Vera Rubin

  Cuando a mediados de la década de 1960 Vera Rubin empezó a medir la velocidad de rotación de las estrellas de la galaxia Andrómeda, observó algo muy extraño: las situadas en los extremos giraban casi a la misma velocidad que las más internas. ¡Eso no tenía sentido! Las leyes de la física establecían que si las zonas centrales de las galaxias tenían una densidad de materia muy superior —como era el caso de Andrómeda—, allí la gravedad era mayor y las estrellas deberían rotar mucho más rápido. Era tan obvio que nadie antes se había preocupado en comprobarlo. La primera reacción de Vera Rubin al ver que esto no se cumplía en Andrómeda fue pensar que sus mediciones estaban equivocadas, o que quizá esa galaxia era especial Sin embargo, cuando realizó más mediciones y observó que en otras galaxias espirales tampoco disminuía la velocidad de rotación de las estrellas a medida que se alejaban del centro, se dio cuenta de que algo importante no encajaba. La publicación en 1970 de sus inequívocos resultados agitó a toda la comunidad cosmológica: si las estrellas en el exterior de las galaxias giraban a la misma velocidad que las centrales, eso implicaba que debían de estar rodeadas de la misma densidad de materia. Pero ¿qué materia? Los telescopios no veían nada. La interpretación de los resultados de Vera Rubin fue rompedora: confirmaban la extravagante idea expuesta en los años treinta por un astrofísico suizo muy peculiar.
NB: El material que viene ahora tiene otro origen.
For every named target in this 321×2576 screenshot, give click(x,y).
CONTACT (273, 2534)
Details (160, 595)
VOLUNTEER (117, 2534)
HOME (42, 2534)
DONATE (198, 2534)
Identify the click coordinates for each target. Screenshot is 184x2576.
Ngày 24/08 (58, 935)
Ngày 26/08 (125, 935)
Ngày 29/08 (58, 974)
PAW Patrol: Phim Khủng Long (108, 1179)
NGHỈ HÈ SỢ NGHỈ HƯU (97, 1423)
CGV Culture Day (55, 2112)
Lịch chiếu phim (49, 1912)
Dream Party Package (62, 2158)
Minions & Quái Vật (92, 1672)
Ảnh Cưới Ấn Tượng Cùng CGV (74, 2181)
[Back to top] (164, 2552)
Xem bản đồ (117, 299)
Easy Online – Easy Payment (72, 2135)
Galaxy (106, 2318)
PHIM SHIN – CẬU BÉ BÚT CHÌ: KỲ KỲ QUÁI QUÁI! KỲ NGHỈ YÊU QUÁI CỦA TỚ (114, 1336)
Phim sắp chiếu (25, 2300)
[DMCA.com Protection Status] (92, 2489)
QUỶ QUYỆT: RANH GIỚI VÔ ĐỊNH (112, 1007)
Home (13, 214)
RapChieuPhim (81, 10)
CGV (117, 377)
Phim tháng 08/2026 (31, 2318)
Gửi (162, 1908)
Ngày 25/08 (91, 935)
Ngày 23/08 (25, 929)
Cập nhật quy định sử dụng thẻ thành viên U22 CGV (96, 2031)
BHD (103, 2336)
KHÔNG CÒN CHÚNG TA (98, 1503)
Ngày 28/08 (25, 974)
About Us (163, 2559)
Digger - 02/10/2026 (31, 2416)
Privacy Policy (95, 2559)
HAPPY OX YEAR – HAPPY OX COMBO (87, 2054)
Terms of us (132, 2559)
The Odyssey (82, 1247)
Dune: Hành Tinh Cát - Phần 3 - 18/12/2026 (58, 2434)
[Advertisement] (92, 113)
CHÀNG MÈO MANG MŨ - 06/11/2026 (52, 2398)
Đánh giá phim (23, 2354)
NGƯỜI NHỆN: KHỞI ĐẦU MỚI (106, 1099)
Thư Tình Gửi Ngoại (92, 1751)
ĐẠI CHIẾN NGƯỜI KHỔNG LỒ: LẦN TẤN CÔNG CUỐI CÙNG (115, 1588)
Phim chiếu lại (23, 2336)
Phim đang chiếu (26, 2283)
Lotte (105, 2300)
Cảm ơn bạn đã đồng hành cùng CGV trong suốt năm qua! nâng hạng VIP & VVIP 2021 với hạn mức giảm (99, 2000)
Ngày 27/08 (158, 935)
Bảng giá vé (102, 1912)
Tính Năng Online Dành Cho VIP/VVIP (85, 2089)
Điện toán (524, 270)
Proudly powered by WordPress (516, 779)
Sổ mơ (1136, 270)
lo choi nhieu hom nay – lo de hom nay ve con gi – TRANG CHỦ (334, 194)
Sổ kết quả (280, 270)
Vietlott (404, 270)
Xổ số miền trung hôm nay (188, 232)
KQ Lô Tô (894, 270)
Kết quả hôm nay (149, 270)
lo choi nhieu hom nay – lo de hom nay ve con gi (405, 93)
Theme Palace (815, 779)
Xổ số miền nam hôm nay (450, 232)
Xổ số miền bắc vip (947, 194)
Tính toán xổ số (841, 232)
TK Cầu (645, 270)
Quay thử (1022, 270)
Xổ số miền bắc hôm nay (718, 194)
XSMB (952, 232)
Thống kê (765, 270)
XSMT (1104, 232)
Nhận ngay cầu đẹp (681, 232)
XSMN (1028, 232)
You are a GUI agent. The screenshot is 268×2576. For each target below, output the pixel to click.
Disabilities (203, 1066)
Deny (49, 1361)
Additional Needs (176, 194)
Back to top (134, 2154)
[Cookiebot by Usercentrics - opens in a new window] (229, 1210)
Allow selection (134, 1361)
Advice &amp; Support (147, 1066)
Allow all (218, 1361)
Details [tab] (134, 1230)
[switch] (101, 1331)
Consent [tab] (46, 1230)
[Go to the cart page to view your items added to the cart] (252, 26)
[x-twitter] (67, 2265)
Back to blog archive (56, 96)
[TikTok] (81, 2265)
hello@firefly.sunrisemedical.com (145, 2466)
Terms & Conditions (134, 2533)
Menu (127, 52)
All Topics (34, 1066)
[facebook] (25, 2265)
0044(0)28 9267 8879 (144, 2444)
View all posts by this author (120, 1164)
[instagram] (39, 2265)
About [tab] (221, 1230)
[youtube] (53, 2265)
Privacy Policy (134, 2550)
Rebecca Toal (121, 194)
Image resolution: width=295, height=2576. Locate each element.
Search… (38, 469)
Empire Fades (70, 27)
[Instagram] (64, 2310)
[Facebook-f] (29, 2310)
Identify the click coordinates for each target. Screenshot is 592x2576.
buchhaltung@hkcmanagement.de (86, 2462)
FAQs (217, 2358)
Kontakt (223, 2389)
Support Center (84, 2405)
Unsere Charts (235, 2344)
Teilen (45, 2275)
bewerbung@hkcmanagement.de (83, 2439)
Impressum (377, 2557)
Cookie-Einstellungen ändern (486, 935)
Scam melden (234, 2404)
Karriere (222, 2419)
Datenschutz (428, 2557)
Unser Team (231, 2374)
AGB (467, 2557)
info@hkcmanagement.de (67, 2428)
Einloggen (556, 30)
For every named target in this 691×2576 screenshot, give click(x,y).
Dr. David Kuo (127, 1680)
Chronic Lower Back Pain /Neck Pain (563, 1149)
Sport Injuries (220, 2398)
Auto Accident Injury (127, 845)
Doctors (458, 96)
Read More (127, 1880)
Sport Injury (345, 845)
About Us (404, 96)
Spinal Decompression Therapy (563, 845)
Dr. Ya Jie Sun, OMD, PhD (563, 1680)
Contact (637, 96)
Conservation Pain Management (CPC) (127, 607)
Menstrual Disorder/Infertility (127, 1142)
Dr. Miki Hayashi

Hay personas que te inspiran, y Vera Rubin sin duda es una de ellas. De verdad es impactante estar con una persona que en su octava década de vida continúa apasionándose por el conocimiento científico, acude a diario a un centro de investigación donde todo el mundo la venera, y se sorprende de que alguien pueda mirar al cielo nocturno sin sentir deseo por conocer la estructura del universo. Cuando pretendes explotar su perspectiva y le preguntas si la astrofísica ha cambiado mucho desde que ella empezó a investigar hace más de cincuenta años, sonríe, mira hacia arriba, y es capaz de responder de un tirón: «En la primera década del siglo XX descubrimos que el universo se expandía; en los años veinte, que nuestro Sol no era el centro de la Vía Láctea; en los treinta, que había galaxias fuera de la nuestra propia; en las décadas de 1940 y 1950 aprendimos a interpretar las ondas que nos llegaban del espacio; en los sesenta descubrimos la radiación de fondo de microondas; en los setenta, la materia oscura; en los años ochenta vimos que en el centro de cada galaxia había un agujero negro; en los noventa llegó la energía oscura y la expansión acelerada del universo, y en esta primera década del siglo XXI estamos asistiendo a la explosión de los planetas extrasolares. Ha sido un gran siglo, y no hay ninguna razón para imaginar que esto vaya a parar». «¿Y cuál prevé que será el gran descubrimiento de este siglo?», pregunto excitado y de inmediato. «Encontrar algún planeta con vida extraterrestre —responde convencida—. Nuestra galaxia tiene 200.000 millones de estrellas, y sabemos que existen como mínimo 200.000 millones de galaxias. No importa de cuántas maneras quieras combinar los elementos químicos. Me sorprendería muchísimo que no hubiera seres parecidos a nosotros, y muchos otros tipos de vida, en un cosmos tan descomunal.»